In some hospitals, clinical staff are taking a creative approach toward fostering personal connections with their patients. A burgeoning movement called “Share Your Smile” encourages masked students and healthcare workers to tape large, laminated photos of their cheerful faces to the front of their gowns in an effort to put patients at ease. With limits on visitation, video calls are increasingly being used to combat patient isolation and allow for shared conversation and decision making between patient, family, and physician. Newly designed negative pressure respirator helmets being introduced in some hospitals may look like props from a science fiction movie but allow for full view of one’s face by making traditional masks unnecessary.

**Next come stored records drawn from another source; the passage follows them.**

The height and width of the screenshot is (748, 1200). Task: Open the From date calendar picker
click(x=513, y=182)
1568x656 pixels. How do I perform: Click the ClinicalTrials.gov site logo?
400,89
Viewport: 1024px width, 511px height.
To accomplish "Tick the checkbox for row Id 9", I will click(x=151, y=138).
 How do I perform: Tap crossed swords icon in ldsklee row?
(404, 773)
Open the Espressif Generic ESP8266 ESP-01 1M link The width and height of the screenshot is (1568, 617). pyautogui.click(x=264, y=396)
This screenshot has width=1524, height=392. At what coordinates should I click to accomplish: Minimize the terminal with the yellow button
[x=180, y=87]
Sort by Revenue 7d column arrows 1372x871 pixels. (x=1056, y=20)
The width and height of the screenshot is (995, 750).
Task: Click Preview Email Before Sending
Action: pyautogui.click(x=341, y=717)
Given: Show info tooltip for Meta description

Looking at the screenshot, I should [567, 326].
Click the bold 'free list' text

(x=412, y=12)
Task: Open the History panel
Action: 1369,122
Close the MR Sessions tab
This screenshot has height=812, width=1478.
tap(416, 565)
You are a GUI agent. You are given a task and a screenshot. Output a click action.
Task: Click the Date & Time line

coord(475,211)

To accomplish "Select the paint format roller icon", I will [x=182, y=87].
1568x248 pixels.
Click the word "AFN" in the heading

Now more than ever, our patients are lonely, scared, and in need of human interaction and support. Whether wrestling with the virus or another medical issue, they are confronted with strict visitor restrictions, a tense clinical environment, and a lack of meaningful contact with others. As medical students during the COVID-19 pandemic, we can play a meaningful role in improving our patients’ experiences with healthcare. We must demonstrate our empathy, even if by strategies at odds with our natural instincts and untaught by our pre-pandemic medical school curricula.